Nicholas Kristof tries to play the race card on those of us who are a bit more cautious about the wave of protests sweeping the Middle East:
Is the Arab world unready for freedom? A crude stereotype lingers that some people — Arabs, Chinese and Africans — are incompatible with democracy. Many around the world fret that “people power” will likely result in Somalia-style chaos, Iraq-style civil war or Iran-style oppression.
That narrative has been nourished by Westerners and, more sadly, by some Arab, Chinese and African leaders. So with much of the Middle East in an uproar today, let’s tackle a politically incorrect question head-on: Are Arabs too politically immature to handle democracy?

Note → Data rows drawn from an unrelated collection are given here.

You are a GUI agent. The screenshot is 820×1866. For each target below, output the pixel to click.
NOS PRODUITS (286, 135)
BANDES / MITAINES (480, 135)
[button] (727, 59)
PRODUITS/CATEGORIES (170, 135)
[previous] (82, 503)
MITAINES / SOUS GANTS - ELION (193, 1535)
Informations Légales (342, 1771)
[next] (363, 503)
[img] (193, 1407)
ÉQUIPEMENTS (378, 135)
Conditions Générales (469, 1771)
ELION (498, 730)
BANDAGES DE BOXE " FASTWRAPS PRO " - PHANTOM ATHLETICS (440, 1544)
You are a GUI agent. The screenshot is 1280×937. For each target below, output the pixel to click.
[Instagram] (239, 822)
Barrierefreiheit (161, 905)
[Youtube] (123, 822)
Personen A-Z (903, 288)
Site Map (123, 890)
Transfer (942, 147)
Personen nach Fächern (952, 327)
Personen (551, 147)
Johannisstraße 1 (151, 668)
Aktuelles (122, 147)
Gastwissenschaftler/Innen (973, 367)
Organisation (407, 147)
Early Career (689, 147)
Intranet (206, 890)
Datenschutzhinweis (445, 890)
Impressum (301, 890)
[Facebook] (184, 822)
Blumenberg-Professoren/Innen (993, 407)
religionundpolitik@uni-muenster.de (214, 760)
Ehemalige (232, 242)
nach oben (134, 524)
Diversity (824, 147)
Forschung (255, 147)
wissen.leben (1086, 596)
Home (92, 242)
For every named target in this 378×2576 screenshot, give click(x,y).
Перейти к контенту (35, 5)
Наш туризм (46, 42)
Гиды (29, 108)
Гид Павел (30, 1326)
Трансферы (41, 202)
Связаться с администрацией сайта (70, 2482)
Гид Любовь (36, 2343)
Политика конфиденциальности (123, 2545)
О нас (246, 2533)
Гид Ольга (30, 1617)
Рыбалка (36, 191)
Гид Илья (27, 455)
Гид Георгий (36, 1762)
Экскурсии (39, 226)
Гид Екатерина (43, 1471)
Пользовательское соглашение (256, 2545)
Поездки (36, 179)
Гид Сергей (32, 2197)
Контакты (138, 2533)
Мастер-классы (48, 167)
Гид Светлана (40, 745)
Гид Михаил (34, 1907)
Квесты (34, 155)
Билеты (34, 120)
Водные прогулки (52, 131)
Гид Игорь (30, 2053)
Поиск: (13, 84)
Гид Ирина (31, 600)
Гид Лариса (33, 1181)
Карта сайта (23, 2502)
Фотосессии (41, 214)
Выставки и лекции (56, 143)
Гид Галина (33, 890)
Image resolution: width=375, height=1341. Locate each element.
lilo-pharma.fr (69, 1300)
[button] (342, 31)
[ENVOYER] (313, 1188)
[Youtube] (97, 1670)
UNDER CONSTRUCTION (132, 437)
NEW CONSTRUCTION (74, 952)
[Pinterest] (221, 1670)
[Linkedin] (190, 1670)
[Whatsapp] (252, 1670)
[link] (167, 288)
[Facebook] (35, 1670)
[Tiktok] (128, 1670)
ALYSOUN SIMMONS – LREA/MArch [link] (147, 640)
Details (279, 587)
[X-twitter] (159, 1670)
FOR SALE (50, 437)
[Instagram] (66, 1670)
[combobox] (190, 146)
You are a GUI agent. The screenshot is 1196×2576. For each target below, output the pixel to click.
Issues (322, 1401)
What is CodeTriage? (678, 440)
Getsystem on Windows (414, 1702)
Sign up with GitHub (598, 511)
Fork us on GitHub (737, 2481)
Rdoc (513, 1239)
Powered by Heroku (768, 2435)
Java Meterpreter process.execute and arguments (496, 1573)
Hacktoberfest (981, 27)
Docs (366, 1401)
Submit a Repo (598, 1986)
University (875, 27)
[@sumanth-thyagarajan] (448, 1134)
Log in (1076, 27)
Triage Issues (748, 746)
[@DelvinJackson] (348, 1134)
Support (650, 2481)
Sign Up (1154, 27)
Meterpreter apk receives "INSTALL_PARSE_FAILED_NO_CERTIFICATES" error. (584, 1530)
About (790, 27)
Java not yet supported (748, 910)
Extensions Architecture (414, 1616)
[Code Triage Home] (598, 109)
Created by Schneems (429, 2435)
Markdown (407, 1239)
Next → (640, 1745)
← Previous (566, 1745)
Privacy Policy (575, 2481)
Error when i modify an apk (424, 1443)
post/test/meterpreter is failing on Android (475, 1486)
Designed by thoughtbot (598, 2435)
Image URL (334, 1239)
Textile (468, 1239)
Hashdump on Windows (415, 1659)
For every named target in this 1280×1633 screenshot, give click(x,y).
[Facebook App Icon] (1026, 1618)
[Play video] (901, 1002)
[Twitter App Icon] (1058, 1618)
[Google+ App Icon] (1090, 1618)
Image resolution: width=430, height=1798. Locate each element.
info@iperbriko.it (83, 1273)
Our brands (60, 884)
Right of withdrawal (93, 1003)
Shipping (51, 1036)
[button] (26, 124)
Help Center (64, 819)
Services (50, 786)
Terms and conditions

Apparently I've missed the multitude of Westerners who think Arabs can't handle democracy. Kristof does eventually cite one, the apologetic British Prime Minister David Cameron, but the rest are still a bit of a mystery. Perhaps that is because the real issue has nothing to do ethnicity and everything to do with something that Kristof glosses over: Islamic fundamentalism.
I'm no fan of autocrats and I have no doubt that Kristof met some very courageous and freedom loving people in Egypt and Bahrain. The people of the Middle East have every right to determine their own governments as we do. And yeah, that includes choosing to install some Islamic theocracy if that's what they want. I don't think trading the chains of a dictator for the chains of a theocracy would be something to cheer though.
I'm not saying that bad outcomes for the people of the Middle East as a result of the wave of protests are certain or even probable. I'm hopeful that free and somewhat secular governments, or at least governments that respect freedom of worship, will replace the dictators. But hope is not a strategy and neither is breezily dismissing the Islamic fundamentalists with a wave of the hand. Everybody did just that in 1979 and less than a year later the theocracy in Iran was firml established.
Just because someone opposes a dictator does not mean that he is guaranteed to be better. We would be wise to have a better understanding of who we are cheering than "gosh they're brave."